**SUPPLIED TEXT:**

Today was our monthly potluck at work. Our department manager is retiring after 32 years so along with the usual fare, there was also scheduled to be a roast or at least a time for everyone to share stories about him. I've known F.C. for most of my life. It wasn't until I got older that I actually knew him. Before then he was just one of a handful of guys that all worked together and were in the stories that my dad told when he got home.
This was only the second retirement celebration I've been to in the last 11 years since my dad died. The first time was for another guy that while he wasn't one of the "inner circle", I'd heard his name for years. At that celebration, I just felt anger that my dad would never have the opportunity to retire. This time was different.

**DATA FOR ANALYSIS:**
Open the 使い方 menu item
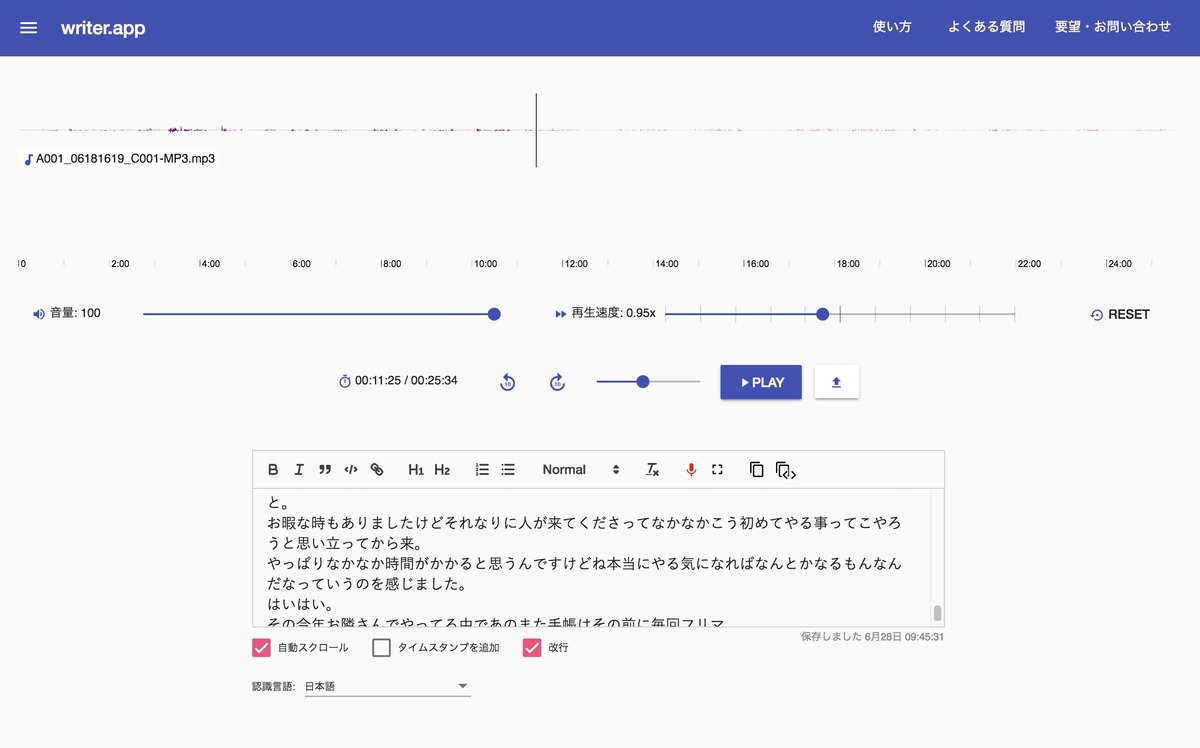This screenshot has width=1200, height=748. [x=891, y=27]
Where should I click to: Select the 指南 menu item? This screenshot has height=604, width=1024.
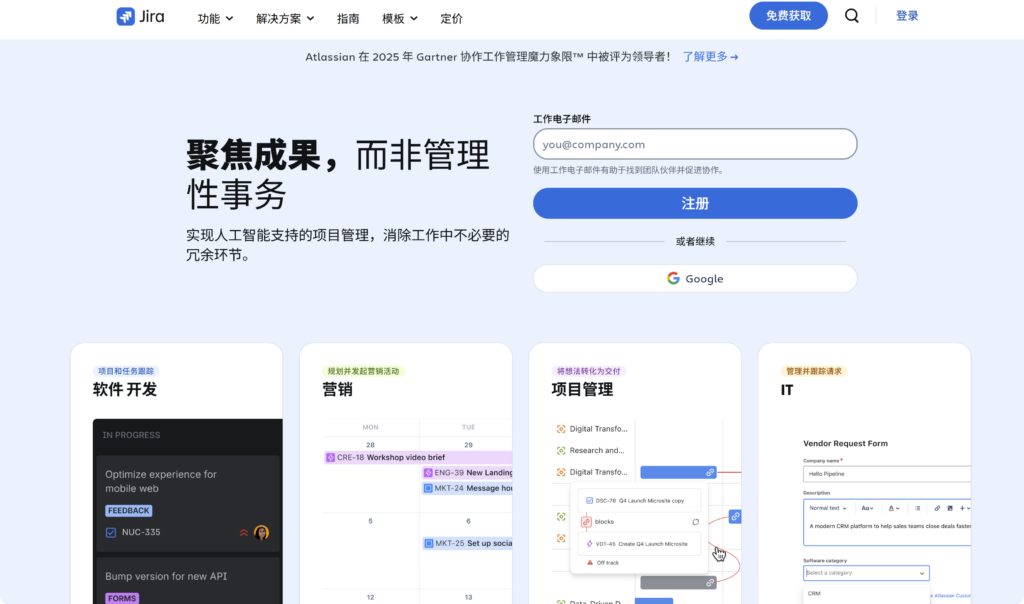pos(348,17)

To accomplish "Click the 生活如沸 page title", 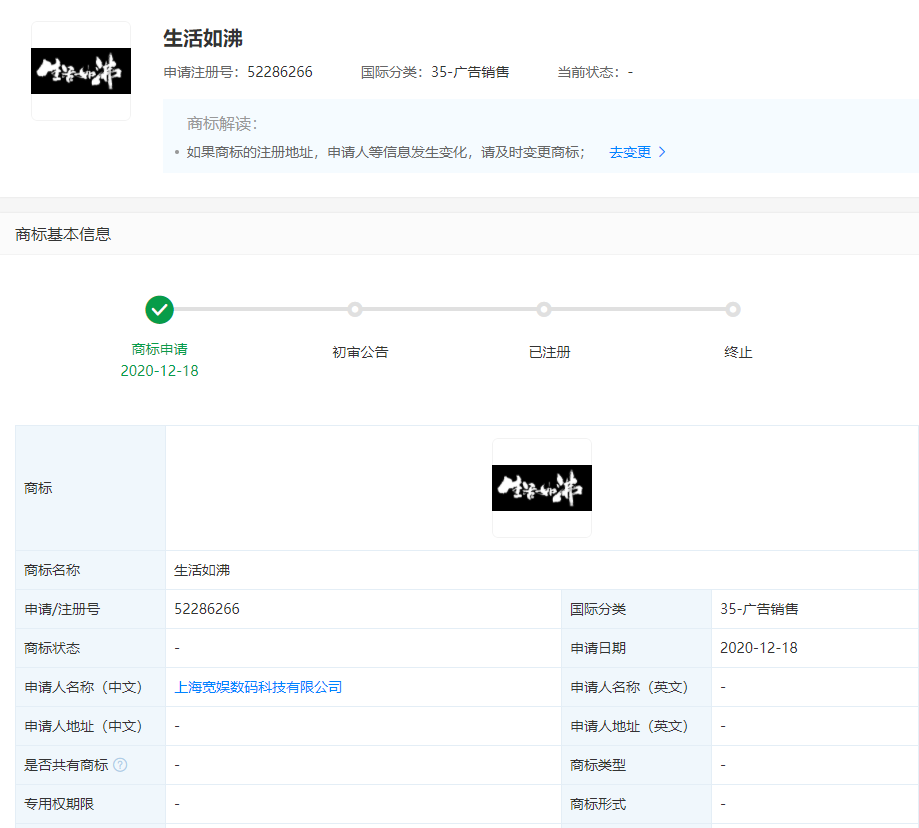I will click(x=203, y=39).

**PROBLEM 1:** Edit the potluck post starting at the words "This was only" and ending after "time was different.", with "anger" changed to "sadness".
**PROBLEM 2:** According to the potluck post, after how many years is the department manager retiring?
**PROBLEM 3:** Continue the potluck post from its last sentence.
The rows are separate material and not part of the potluck post.

**RESPONSE AREA 1:**
This was only the second retirement celebration I've been to in the last 11 years since my dad died. The first time was for another guy that while he wasn't one of the "inner circle", I'd heard his name for years. At that celebration, I just felt sadness that my dad would never have the opportunity to retire. This time was different.

**RESPONSE AREA 2:** 32 years

**RESPONSE AREA 3:**
Normally I would not have said anything. Instead, I would have just said what I was going to say in an email to him which would have been much easier. For some reason, I needed to say something out loud from my whole family. I started off by saying that I felt like I've known him and his wife (who was also there) for all my life. I started off really well but then the sorrow hit and I happened to glance at his wife and I failed the battle for composure miserably. I did finally squeak out that I speak for all of my family when I say that we *insert maiden name here* all wish him well. I hope he picked up the implication that I was speaking for my parents too.
Normal everyday conversation about my parents is relatively easy but at more meaningful times like this, it feels emotionally and physically like it all happened yesterday. It's not even 7:00 and I feel like I could go to bed for the night. So much for staying up for Grey's Anatomy's season premiere tonight.
3 comments:
Murf, good for you (for speaking on behalf of your family)!
Gosh, not only a sweetie but a softie as well. What happened to the calloused take no prisoners with her humor Murf that I used to know?
Ed - She's still here. Don't forget, I'm a Gemini.